The arrival of advanced autonomous models like Mythos has fundamentally altered the geometry of the cyber landscape. As these systems move from experimental stages into the core of the public and private sector, they introduce vulnerabilities that legacy security frameworks are ill-equipped to address. This creates a precarious risk profile for Critical National Infrastructure (CNI), where the stakes of a breach extend far beyond data loss.

While rapid progress in artificial intelligence is essential for economic growth, the rollout of such influential technology necessitates a rigorous approach to risk oversight. Securing infrastructure against threats moving at machine speed requires a deep reassessment of current defensive architectures. It also demands immediate, open collaboration between AI developers and state regulators. A failure to harmonise these safety protocols risks creating a permanent security deficit where the agility of attackers consistently outstrips response speeds.

The industrialisation of exploit discovery

The timeline for vulnerability exploitation has undergone a radical compression. Threat actors can now automate to uncover zero-day flaws in a matter of seconds, a pace that renders traditional human-led security operations obsolete. This trend poses a direct threat to the government and financial sectors, which often function on a complex web of interconnected legacy systems which are particularly vulnerable to automated reconnaissance.

Because modern AI models can parse millions of lines of source code almost instantaneously, any undocumented flaw or unpatched entry point becomes a high-priority target. Malicious actors can now compromise network integrity without ever alerting standard monitoring systems. This capability effectively turns the speed of data processing into a weapon, making it impossible for manual update cycles to offer any meaningful level of protection against a persistent adversary.
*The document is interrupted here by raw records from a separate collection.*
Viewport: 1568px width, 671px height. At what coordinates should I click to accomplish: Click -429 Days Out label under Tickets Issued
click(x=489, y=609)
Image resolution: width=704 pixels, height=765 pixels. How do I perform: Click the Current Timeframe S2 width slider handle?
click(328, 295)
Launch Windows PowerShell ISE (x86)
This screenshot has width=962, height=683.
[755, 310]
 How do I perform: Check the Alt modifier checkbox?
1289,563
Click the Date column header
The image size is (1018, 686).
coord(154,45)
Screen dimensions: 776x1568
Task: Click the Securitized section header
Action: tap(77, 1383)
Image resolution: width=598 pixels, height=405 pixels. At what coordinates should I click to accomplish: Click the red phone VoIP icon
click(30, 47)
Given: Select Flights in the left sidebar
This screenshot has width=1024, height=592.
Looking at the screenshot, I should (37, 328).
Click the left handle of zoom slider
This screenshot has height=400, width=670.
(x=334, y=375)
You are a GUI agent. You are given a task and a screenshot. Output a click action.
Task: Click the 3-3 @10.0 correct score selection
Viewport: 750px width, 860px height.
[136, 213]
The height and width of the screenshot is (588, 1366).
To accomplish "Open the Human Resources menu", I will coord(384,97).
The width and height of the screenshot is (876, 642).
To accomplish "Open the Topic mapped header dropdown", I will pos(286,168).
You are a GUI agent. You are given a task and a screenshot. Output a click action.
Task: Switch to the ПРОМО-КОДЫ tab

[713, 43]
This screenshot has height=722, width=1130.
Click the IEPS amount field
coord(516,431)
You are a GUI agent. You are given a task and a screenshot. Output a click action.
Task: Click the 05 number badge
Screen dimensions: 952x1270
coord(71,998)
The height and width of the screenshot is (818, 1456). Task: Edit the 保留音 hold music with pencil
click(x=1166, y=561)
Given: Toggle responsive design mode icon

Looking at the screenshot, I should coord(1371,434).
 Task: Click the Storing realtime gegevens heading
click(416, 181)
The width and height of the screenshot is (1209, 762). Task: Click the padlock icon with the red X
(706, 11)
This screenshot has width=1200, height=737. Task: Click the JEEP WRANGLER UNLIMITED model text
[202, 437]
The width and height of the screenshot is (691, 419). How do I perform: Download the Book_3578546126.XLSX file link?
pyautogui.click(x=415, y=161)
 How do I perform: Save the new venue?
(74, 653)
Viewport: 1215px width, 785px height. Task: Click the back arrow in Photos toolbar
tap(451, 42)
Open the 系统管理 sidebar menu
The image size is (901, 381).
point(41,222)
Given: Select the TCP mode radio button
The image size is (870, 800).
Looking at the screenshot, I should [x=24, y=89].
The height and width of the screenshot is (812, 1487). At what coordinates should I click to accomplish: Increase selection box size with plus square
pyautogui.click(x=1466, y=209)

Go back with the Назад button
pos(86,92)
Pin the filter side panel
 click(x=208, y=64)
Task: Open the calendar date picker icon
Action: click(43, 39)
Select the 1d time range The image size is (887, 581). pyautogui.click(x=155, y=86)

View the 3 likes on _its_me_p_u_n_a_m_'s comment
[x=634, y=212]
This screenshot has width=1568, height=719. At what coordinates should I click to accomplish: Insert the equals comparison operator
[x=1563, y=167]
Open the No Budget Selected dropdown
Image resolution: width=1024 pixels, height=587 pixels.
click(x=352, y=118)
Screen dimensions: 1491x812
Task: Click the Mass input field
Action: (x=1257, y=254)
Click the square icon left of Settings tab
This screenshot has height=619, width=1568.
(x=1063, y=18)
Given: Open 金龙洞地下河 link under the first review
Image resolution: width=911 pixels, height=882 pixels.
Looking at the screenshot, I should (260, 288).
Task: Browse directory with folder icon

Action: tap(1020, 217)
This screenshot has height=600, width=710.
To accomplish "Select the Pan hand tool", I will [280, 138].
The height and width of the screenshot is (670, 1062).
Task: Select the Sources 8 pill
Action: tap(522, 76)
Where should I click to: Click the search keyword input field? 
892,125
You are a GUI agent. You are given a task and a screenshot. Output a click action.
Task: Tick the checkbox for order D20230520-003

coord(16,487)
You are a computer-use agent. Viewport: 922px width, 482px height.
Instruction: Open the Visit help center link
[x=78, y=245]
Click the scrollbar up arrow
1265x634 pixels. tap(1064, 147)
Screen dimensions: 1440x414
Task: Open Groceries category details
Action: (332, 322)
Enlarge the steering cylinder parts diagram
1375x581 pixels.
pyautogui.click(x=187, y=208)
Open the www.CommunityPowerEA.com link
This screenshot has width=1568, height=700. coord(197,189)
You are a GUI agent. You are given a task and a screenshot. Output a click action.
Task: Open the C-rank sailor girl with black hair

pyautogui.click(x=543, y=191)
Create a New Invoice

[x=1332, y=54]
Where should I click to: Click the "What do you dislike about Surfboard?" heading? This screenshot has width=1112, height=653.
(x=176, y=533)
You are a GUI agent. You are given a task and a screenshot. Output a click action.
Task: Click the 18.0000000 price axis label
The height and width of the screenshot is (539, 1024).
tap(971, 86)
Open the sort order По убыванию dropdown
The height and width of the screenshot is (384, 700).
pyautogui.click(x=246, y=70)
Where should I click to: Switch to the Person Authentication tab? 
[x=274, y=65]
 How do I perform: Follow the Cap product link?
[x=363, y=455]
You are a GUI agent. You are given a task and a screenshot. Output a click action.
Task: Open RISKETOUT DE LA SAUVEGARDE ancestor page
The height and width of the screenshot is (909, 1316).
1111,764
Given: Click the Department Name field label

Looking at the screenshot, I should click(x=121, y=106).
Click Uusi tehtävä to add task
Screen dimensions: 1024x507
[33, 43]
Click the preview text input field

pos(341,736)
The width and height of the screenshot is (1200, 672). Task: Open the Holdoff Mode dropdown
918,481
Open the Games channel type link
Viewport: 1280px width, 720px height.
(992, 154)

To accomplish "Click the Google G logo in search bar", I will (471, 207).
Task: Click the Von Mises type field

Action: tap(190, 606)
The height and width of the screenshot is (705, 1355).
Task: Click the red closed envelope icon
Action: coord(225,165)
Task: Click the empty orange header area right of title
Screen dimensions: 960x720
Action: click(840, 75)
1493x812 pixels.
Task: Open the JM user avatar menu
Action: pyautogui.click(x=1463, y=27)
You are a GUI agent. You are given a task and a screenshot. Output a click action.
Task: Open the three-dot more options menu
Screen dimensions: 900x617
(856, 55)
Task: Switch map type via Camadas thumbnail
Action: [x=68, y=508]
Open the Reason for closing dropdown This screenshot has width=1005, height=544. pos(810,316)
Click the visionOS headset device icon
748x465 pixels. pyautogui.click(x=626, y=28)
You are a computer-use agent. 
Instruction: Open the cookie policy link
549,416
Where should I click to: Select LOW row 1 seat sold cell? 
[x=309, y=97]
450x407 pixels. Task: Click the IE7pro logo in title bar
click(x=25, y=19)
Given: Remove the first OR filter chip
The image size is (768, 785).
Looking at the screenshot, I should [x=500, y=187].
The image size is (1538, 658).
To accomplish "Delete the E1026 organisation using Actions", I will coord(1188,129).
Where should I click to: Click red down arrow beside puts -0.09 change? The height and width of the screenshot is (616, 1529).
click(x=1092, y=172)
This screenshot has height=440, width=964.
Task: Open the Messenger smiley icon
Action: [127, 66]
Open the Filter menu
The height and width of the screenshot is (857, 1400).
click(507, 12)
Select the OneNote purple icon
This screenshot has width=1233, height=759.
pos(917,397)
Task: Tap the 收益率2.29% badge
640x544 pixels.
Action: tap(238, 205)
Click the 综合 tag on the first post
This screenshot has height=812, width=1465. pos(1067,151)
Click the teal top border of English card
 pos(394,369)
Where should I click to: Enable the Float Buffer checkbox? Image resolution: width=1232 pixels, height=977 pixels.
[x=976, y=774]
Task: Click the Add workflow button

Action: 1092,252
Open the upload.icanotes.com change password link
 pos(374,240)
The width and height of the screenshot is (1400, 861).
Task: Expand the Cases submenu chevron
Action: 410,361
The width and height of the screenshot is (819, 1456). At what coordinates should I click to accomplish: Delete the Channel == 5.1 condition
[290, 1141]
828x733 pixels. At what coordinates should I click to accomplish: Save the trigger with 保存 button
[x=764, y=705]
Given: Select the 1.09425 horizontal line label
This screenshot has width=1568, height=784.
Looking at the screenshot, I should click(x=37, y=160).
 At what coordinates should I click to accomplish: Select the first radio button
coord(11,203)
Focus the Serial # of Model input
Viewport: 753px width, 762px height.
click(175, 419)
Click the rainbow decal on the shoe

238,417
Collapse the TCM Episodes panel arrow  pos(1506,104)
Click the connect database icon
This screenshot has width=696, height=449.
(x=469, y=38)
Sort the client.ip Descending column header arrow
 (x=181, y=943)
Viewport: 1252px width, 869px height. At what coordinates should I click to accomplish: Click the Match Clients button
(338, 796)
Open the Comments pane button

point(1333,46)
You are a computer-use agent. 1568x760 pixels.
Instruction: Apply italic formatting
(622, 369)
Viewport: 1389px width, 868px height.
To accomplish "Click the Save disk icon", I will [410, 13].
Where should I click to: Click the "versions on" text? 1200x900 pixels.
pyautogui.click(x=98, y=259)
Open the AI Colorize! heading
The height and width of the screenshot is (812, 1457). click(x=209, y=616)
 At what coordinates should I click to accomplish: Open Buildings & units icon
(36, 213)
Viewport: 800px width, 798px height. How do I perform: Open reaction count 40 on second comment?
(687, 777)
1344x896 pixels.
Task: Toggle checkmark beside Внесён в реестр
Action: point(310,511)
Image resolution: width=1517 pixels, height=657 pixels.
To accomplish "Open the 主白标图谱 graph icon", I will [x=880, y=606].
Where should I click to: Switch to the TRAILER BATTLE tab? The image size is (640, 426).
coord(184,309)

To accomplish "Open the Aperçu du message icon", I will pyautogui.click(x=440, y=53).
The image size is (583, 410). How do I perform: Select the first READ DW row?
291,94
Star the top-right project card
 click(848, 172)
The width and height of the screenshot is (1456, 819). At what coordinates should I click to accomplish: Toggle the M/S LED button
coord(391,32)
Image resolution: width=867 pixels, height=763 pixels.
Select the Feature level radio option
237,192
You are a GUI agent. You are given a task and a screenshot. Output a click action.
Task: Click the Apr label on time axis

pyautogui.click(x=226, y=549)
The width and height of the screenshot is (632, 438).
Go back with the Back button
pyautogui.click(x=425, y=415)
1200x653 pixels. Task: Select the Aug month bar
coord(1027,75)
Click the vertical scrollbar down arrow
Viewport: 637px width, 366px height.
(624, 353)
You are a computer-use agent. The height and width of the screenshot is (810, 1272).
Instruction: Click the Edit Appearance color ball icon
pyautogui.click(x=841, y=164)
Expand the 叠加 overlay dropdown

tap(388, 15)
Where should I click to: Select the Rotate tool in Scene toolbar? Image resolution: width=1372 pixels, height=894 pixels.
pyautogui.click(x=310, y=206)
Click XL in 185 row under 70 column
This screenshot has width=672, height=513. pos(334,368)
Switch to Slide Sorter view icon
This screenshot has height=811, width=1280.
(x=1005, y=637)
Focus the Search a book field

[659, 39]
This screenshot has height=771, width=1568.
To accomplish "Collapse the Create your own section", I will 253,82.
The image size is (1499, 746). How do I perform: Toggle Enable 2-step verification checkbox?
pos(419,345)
Mythos has already exposed thousands of high-risk vulnerabilities within enterprise environments, many of which had remained hidden for decades. The model has proven it can chain minor flaws in the Linux kernel to achieve full system takeover. It has also identified remote execution paths in hardened systems like OpenBSD. While these milestones prove the technical prowess of the model, reports of unauthorised access and international efforts to replicate this technology have sparked a digital arms race. Organisations must now prepare for a future where the gap between the discovery of a bug and its active exploitation has effectively vanished.

Addressing regulatory friction

Legislation by itself is insufficient to bridge the capability gap opened by autonomous offensive tools. Deploying frontier models like Mythos without enforceable safety benchmarks creates a systemic weakness in national security. Currently, legislative bodies like the UK Parliament are finding it difficult to set the parameters for responsible development. A UK Treasury Committee report recently highlighted the dangers of a passive regulatory stance, warning that failing to act would leave the financial system open to severe disruption. The committee noted that AI-driven trading could cause market instability by encouraging herd behaviour among firms relying on the same unregulated providers.

The stability of the state depends on the resilience of the financial and government sectors. If these pillars are weakened by the use of unverified autonomous tools, the resulting social and economic fallout will be significant. To prevent AI-induced market volatility, the Treasury Committee has proposed mandatory, AI-specific stress tests. Developers have a duty to work alongside regulators to ensure their models meet these rigorous safety criteria. Beyond legal compliance, technology firms must be proactive about the transparency of their training data to maintain the trust of the citizens they serve.

Transitioning to real-time behavioural defence

Securing critical systems in this new era requires a move away from perimeter-focused security. Organisations must prioritise continuous, real-time visibility into internal network traffic. When autonomous tools use valid administrative credentials to move through a network, traditional static defences fail to stop them. Instead, security teams need deep network context built on established behavioural baselines. This allows them to spot subtle anomalies at high speed, identifying malicious intent the moment it appears and allowing the Security Operations Centre (SOC) to stay ahead of the attack.

The industry average for containing a breach currently stands at 241 days. Reducing this window requires a shift from reactive indicators to real-time analysis of network behaviour. Security professionals need an objective, unblinded view of all traffic to catch deviations as they occur. When the system detects a risk, it can trigger precise, automated responses. This might involve isolating a compromised asset or killing a suspicious data session to quickly stop the spread of an attack. This level of granular control is the only effective way to neutralise the speed and agility of agentic offensive tools.

Ultimately, protecting the foundations of the state requires an admission that cyber risk is an operational reality. Beyond compliance audits, leaders must invest in tools that offer total transparency and defence across every system. True resilience comes from an assume-breach mindset where constant monitoring and automated response are the default. Through deeper cooperation between the public and private sectors, cybersecurity can become the resilient backbone of national and economic stability.